Travis Watts: Just to iterate how these three points came to be one more time, because I think it’s important and it’s a strategy I’ve used for years and years and years. And Theo, we talked about this – God, like, when we first started this podcast, one of the first episodes.

When I’m learning something new – let me give you an example unrelated to this. Let’s say something I don’t know much about, that I’m certainly not an expert in and that I want to learn. So let’s say interior decorating; it’s not really my thing. So if I were to want to know what to do with a house or a room or something, what I would do is I would hire, not one person and get one opinion, I’d probably hire three people and get three opinions, and I would do my own homework and due diligence and whatnot. I would end up with maybe let’s say 10 different ideas, and then I would find the commonalities. So let’s say out of 10 different opinions on a living room, seven people said, “You really ought of paint this wall a lighter color. Maybe a neutral gray or something.” I’m going to take that and hone in on that. That’s what these three points are, are interviews with thousands of real estate investors and finding the commonalities; how many people say, “Buy for cash flow. Be conservative in your underwriting. Have adequate cash reserves. That’s what these are. This isn’t just one person’s opinion, “Here’s what I think about real estate.” That doesn’t really matter. I think what matters is a survey of many successful people. And that’s something to keep in mind and why we did this show.

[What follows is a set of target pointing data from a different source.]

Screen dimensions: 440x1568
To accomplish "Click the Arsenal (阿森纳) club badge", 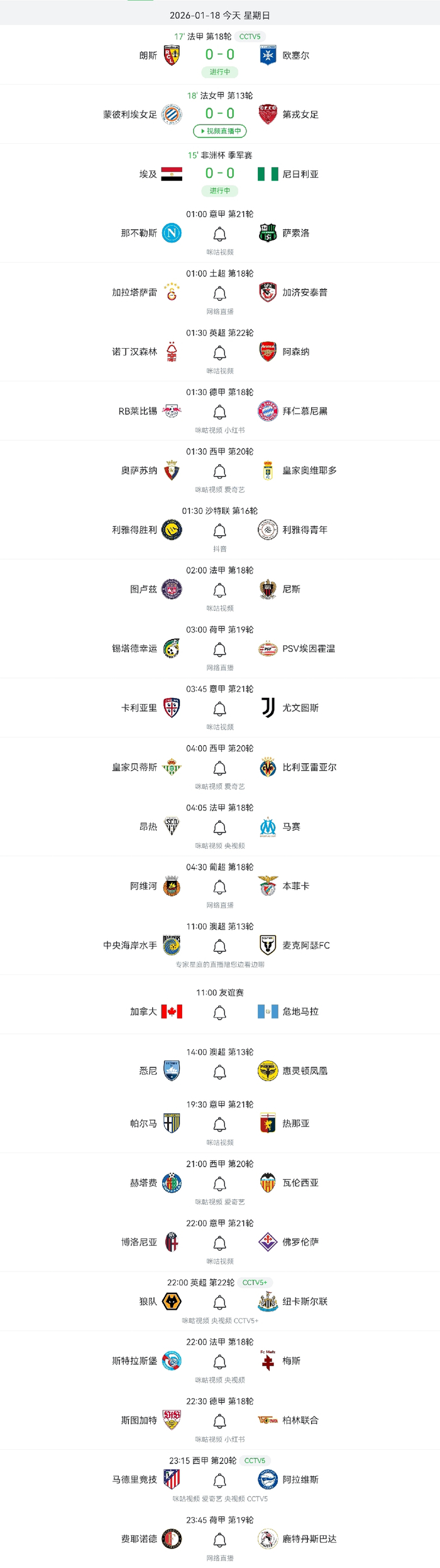I will point(268,352).
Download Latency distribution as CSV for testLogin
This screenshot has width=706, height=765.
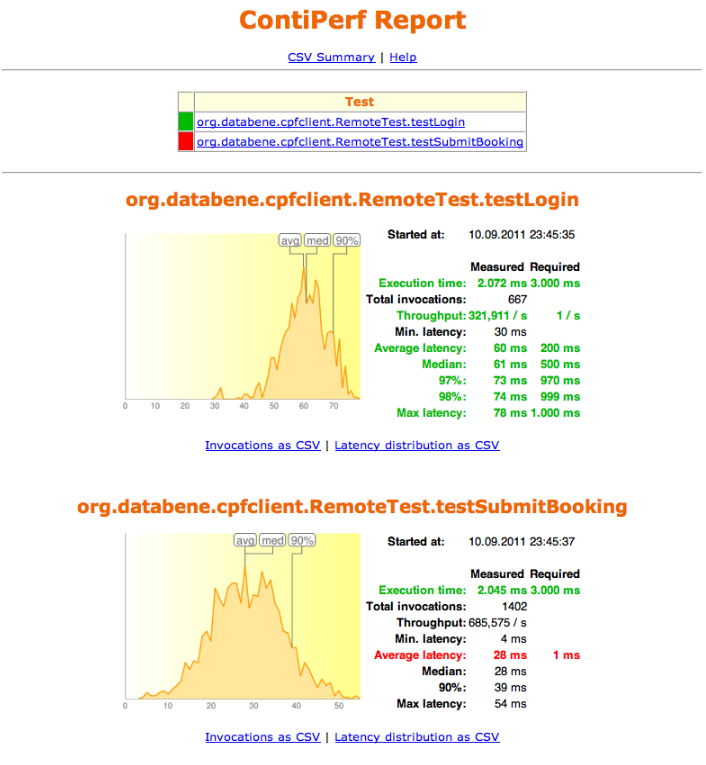[x=416, y=445]
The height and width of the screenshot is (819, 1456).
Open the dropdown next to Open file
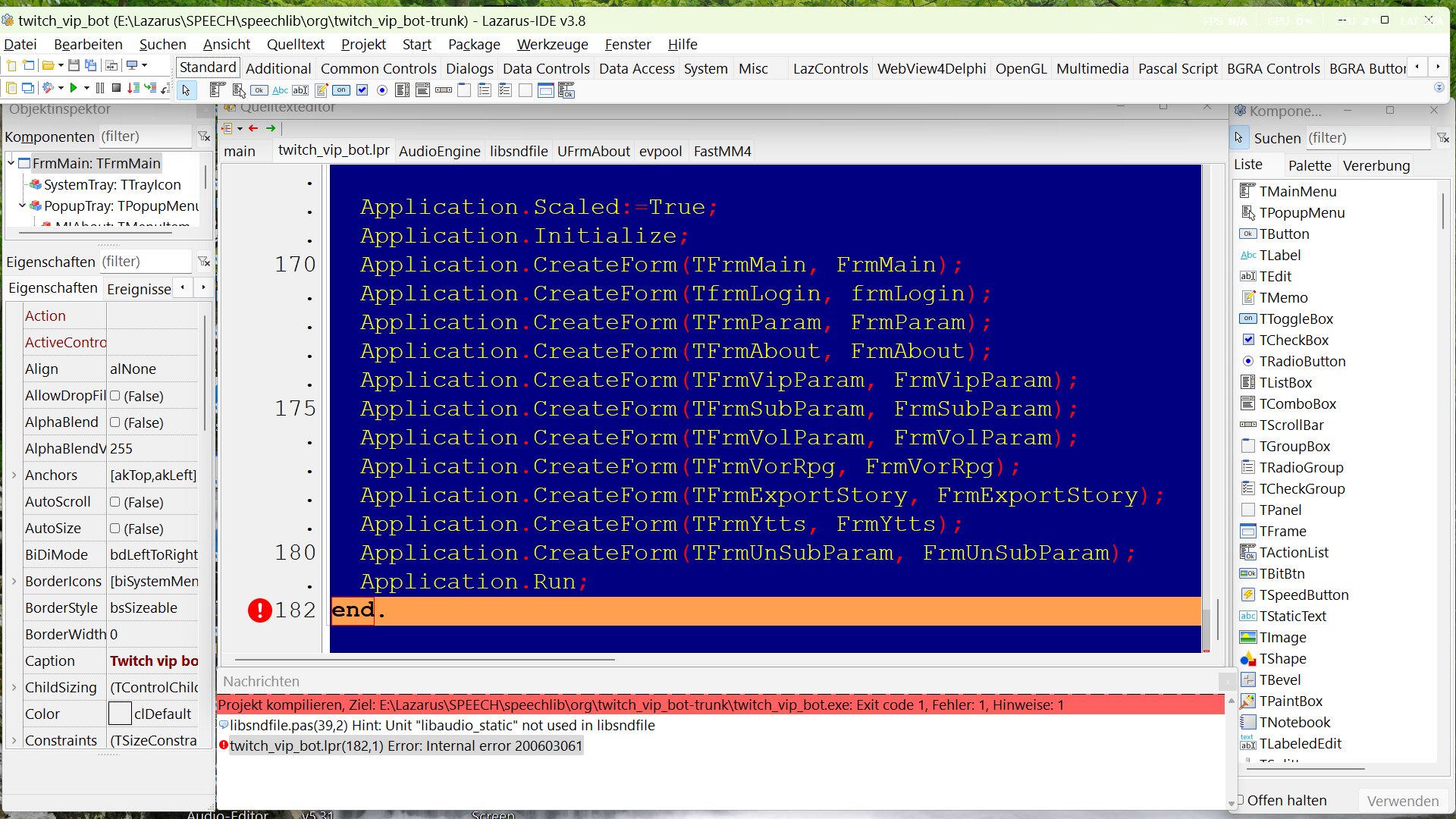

Other than that, anyone listening, if you guys have an idea for topics or any questions, please email and we’re happy to implement that onto one of our shows.

Theo Hicks: Yep. And then also kind of on a similar note, we’re doing something even more specific, which is our 60-second question. The same – email us topics or questions you have, and then we’ll kind of decide if it makes sense to do it on this show, or if we’ll do it on a 60-second question episode, which we have on the YouTube channel.

Travis, thanks again for joining us. I’m glad we got to dive deep into the three immutable laws of real estate investing. Best Ever listeners, as always, thank you for listening. Have a best ever day and we’ll talk to you tomorrow.

Travis Watts: Thanks, Theo. Thanks, everybody.